What is asked → Copy the records word for word, beginning at their first line and going on through the line containing "Open the Explorer".

Source data →

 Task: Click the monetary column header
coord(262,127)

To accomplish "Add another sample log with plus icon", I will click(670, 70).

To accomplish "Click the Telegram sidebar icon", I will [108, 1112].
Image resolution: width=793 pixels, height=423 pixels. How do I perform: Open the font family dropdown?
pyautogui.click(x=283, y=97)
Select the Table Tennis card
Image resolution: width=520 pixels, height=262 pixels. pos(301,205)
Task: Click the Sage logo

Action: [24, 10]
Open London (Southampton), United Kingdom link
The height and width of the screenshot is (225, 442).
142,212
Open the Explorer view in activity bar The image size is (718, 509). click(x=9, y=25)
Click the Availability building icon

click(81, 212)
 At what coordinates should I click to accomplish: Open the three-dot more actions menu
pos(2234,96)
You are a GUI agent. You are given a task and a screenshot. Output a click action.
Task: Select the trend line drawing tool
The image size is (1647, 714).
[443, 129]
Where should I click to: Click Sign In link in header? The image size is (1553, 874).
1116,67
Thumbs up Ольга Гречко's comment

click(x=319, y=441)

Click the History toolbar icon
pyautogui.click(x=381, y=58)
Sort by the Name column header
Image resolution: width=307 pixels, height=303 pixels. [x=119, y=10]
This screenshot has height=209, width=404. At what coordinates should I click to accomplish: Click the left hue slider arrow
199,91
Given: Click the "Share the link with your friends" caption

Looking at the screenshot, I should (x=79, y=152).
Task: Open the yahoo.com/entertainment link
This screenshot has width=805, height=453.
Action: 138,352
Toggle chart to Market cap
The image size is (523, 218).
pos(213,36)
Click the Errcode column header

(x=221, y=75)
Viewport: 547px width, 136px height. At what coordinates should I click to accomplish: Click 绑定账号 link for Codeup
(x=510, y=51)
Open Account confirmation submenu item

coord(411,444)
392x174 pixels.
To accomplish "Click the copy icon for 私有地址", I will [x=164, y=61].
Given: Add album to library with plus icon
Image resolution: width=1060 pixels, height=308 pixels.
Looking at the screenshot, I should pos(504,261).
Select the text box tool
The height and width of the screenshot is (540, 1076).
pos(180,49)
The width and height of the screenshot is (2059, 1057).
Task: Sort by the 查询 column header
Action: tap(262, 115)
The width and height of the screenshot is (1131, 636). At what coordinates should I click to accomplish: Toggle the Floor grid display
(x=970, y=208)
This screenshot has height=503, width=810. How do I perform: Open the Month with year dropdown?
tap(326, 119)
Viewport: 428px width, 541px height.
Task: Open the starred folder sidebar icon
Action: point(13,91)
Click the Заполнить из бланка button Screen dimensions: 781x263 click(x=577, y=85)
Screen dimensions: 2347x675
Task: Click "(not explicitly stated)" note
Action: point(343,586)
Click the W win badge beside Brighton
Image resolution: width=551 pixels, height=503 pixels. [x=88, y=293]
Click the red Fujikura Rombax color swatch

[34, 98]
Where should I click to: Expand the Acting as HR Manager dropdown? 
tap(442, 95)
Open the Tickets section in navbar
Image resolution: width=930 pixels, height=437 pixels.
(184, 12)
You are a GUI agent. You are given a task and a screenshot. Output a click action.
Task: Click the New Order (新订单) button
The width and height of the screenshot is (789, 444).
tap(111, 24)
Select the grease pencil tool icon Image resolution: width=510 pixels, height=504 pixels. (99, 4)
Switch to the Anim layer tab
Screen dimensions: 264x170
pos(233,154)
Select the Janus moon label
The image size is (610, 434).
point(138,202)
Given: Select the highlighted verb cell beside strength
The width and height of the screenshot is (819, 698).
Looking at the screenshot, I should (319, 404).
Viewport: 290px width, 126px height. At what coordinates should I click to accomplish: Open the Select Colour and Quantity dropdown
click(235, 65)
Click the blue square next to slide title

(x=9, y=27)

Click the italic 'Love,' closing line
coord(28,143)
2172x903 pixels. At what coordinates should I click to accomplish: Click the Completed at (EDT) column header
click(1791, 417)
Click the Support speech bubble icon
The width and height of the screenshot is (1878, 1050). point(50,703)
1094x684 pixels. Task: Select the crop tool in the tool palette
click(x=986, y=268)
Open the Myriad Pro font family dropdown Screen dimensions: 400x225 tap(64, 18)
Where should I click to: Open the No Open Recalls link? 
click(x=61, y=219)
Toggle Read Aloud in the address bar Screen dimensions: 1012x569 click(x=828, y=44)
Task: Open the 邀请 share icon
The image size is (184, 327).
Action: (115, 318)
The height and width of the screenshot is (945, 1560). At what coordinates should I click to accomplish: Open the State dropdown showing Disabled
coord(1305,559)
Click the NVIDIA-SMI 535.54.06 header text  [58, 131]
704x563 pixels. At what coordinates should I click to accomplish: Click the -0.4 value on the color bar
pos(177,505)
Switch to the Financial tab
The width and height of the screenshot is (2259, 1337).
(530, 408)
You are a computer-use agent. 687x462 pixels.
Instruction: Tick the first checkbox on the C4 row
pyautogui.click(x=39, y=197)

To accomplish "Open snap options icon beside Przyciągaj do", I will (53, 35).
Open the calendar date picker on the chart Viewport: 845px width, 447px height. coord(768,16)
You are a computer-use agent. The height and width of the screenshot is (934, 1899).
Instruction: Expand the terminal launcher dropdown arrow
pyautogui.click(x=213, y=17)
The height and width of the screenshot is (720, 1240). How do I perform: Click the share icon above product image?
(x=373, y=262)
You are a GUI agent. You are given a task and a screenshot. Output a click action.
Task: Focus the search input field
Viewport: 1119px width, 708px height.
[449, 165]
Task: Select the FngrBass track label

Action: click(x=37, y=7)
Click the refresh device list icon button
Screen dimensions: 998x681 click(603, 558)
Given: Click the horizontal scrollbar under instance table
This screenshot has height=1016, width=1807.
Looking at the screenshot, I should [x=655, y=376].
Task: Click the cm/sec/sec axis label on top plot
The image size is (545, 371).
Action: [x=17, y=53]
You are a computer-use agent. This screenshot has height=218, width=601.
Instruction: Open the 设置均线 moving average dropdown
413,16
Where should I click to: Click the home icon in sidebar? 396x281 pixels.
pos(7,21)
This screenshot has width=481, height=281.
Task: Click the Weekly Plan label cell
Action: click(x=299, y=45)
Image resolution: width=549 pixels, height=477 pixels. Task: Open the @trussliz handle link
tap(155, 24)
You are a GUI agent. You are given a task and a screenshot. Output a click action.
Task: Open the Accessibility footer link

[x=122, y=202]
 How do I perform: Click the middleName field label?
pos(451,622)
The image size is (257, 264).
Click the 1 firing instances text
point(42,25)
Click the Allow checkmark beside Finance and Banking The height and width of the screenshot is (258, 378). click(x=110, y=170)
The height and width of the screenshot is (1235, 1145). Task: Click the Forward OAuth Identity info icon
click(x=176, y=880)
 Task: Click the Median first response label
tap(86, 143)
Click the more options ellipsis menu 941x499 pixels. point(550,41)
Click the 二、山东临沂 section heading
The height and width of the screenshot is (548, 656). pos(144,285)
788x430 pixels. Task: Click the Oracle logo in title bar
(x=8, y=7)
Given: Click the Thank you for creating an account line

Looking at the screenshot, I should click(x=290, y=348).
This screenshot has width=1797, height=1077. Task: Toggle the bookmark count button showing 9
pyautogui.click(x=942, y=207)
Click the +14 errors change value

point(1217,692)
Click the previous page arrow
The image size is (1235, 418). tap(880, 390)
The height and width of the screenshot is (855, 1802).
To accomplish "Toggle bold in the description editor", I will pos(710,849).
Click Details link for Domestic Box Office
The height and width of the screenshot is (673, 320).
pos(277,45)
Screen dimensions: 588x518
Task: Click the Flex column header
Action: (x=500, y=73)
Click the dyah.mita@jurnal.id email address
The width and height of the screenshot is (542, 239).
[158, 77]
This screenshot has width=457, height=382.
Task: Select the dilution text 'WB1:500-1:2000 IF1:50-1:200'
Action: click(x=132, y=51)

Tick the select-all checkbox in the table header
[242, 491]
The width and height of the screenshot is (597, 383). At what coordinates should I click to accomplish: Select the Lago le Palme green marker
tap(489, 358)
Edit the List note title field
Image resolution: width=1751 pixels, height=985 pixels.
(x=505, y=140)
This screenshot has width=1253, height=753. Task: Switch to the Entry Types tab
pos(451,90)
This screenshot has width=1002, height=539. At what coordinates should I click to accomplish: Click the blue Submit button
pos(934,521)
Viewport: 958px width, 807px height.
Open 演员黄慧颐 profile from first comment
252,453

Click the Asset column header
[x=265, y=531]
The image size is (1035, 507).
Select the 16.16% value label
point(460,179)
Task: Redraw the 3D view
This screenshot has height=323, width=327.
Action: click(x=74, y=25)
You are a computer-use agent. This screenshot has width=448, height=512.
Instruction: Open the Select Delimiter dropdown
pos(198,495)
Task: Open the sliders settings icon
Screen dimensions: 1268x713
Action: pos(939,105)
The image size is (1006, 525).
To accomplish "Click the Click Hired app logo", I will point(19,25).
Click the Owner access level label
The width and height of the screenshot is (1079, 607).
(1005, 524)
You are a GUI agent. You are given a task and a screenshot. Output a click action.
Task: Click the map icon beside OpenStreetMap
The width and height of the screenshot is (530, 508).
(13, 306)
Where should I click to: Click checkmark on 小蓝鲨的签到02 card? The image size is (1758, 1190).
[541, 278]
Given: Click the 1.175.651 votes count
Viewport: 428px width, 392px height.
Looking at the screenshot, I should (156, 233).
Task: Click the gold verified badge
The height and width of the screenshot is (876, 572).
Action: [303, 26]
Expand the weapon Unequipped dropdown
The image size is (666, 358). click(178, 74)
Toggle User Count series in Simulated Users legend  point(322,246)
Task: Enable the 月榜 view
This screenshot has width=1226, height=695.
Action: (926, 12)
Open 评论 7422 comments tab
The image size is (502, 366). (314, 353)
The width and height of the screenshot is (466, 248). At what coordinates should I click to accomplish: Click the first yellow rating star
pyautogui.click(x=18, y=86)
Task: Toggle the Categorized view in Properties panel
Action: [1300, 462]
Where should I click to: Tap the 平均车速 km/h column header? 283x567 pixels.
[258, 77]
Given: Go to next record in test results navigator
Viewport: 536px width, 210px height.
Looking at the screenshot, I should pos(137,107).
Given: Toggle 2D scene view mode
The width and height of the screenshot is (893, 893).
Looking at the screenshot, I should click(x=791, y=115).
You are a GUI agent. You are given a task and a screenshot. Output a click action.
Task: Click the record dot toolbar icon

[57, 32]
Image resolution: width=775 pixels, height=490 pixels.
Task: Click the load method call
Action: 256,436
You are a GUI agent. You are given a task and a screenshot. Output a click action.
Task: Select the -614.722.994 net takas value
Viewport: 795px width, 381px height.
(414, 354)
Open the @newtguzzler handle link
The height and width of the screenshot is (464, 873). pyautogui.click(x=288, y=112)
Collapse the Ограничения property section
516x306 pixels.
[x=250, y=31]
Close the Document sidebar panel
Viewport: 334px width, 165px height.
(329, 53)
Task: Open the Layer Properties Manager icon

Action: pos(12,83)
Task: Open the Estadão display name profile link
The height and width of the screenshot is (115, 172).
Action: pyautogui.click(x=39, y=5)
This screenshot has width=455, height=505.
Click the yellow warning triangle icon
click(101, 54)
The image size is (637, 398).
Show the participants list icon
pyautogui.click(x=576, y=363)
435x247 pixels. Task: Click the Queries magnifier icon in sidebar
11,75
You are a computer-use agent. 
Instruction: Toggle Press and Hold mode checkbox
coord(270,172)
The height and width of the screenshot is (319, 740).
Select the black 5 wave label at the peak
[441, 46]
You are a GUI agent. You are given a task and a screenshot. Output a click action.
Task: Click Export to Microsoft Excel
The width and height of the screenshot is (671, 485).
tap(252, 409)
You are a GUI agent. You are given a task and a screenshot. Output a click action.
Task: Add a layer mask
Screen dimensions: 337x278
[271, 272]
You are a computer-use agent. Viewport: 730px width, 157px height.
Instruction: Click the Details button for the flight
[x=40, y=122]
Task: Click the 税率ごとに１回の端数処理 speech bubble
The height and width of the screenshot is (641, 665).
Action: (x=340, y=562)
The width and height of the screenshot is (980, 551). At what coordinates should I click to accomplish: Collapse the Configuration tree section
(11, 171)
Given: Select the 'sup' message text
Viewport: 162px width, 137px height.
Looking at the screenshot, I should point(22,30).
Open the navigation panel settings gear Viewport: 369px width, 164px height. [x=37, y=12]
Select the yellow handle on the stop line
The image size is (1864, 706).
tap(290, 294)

Full answer →
 Task: Click the monetary column header
coord(262,127)

To accomplish "Add another sample log with plus icon", I will click(670, 70).

To accomplish "Click the Telegram sidebar icon", I will [108, 1112].
Image resolution: width=793 pixels, height=423 pixels. How do I perform: Open the font family dropdown?
pyautogui.click(x=283, y=97)
Select the Table Tennis card
Image resolution: width=520 pixels, height=262 pixels. pos(301,205)
Task: Click the Sage logo

Action: [24, 10]
Open London (Southampton), United Kingdom link
The height and width of the screenshot is (225, 442).
142,212
Open the Explorer view in activity bar The image size is (718, 509). click(x=9, y=25)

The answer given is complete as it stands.